= Drag cost =

Drag cost is a project management metric developed by Stephen Devaux as part of the Total Project Control (TPC) approach to project schedule and cost analysis. It is the amount by which a project's expected return on investment (ROI) is reduced due to the critical path drag of a specific critical path activity Task (project management) or other specific schedule factor such as a schedule lag or other delaying constraint.

Drag cost is computed at the activity level, but is caused by the impact at the project level due to:

1. A reduction in a project's expected value because of later completion, or
2. An increase in a project's cost due to its indirect costs being increased because of a longer project duration.

Drag cost computation is often used on projects in order to justify additional project resources.
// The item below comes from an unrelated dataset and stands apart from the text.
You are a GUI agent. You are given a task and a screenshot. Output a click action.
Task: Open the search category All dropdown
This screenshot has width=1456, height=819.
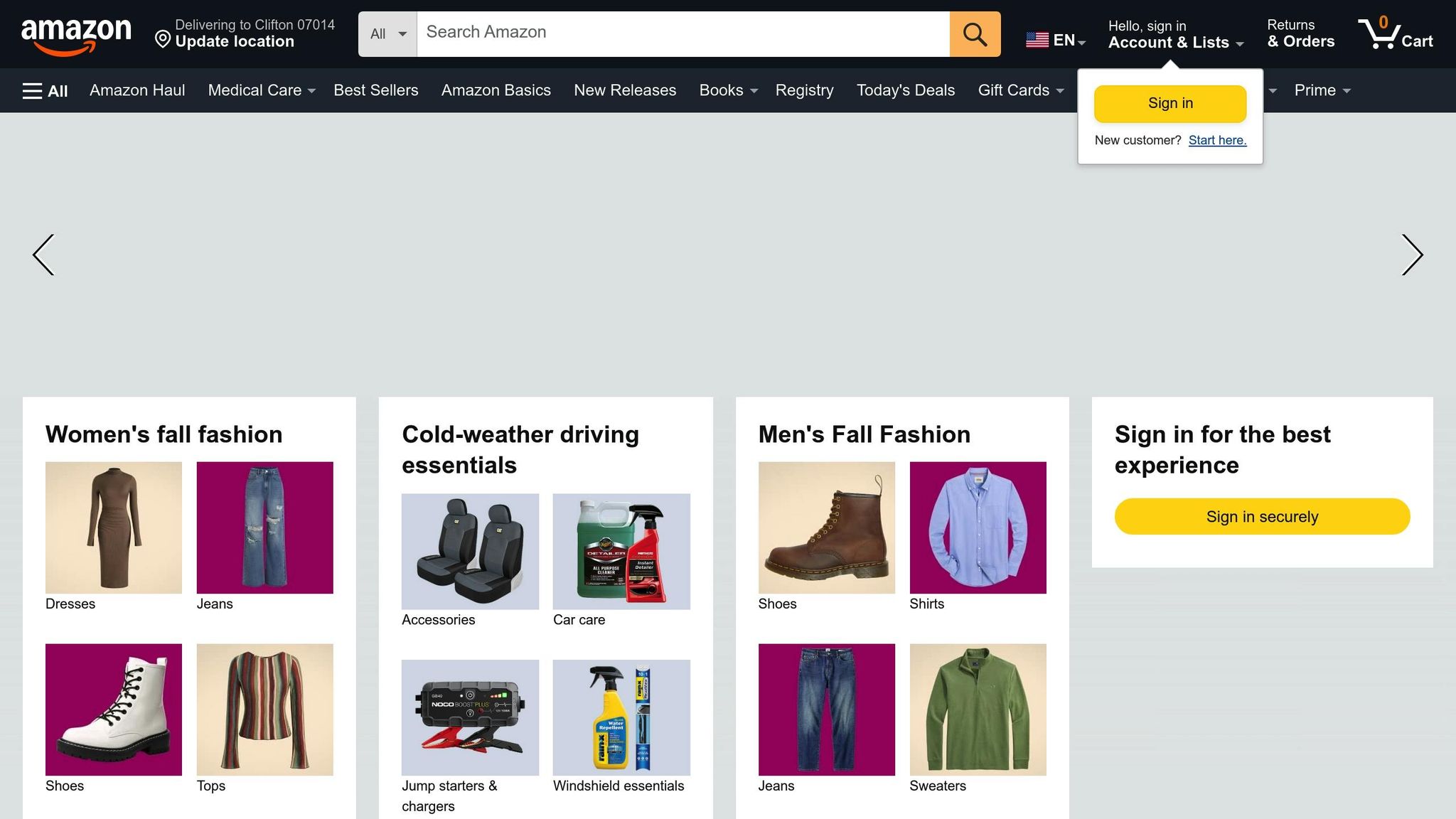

For example, if a project's expected ROI will be reduced by $5,000 for every day of duration, then an activity that has critical path drag of ten days (i.e., is delaying project completion by ten days) will have a drag cost of $50,000. If the addition of a resource that costs $10,000 would reduce the activity's drag to five days, the drag cost would be reduced by $25,000 and the project's expected ROI would be increased by $15,000 ($25,000 minus the additional $10,000 of resource costs).

On projects which are performed for non-monetary reasons, such as public literacy programs or emergency response, drag cost can be measured in units of reduction in citizens educated or lives lost due to the additional time taken by critical path activities.
Just as drag is only found on the critical path, the same is true of drag cost.